Motorcyclist dies of suspected heat exposure in Death Valley amid record-setting temperatures

A motorcyclist died of suspected heat exposure and another was hospitalized for severe heat illness Saturday amid record temperatures at Death Valley National Park in California, park officials said.

The motorcyclist who died was not identified or described by age or gender, and the condition for the patient who was hospitalized was unavailable.

The Inyo County Coroner Office did not immediately respond to a request for information.

Four others in the same group of riders were treated at the scene for “heat stress,” National Park Service Ranger Nichole L. Andler said by email Sunday.

The park service said in a statement Sunday that the six were riding near Badwater Basin, an area of salt flats in the park that includes the lowest point in North America.

The area is south of the Furnace Creek Visitor’s Center, where the National Weather Service recorded a high temperature of 128 degrees late Saturday afternoon, a reading 1 degree above the previous high for July 6, set in 2007.

Science was not working in the riders’ favor, the park service indicated. The temperatures were well above the 99-degree line, over which ambient air provides little cooling to humans, it said.

Motorcyclists often wear thick, heavy protective gear, making cooling even more difficult.
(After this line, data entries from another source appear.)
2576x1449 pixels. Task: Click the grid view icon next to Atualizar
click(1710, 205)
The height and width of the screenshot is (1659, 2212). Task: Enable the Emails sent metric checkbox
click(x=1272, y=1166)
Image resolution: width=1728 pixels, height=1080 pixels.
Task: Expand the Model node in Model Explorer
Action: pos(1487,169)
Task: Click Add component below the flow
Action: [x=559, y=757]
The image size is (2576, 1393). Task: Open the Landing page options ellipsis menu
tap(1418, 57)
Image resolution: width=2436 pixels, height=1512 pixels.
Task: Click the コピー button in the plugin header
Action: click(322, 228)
And helicopters serving as air ambulances that can more quickly traverse the Mojave Desert’s expanse are often grounded when liftoff becomes difficult in warmer air, which spreads molecules that favor wider wings or blades and herculean thrust.

“High heat like this can pose real threats to your health,” park Superintendent Mike Reynolds said in Sunday’s statement. “While this is a very exciting time to experience potential world record setting temperatures in Death Valley, we encourage visitors to choose their activities carefully.”

The park, under an “extreme summer heat” alert, advises visitors to avoid hiking after 10 a.m. and to be prepared for life-threatening heat by being vigilant about clothing, shade and water intake. The park service also warns that cellphone reception is often nonexistent in Death Valley.

The National Weather Service had forecast record heat for Death Valley, nearly through midweek, as it roasts under a high pressure dome that’s heating up much of the West.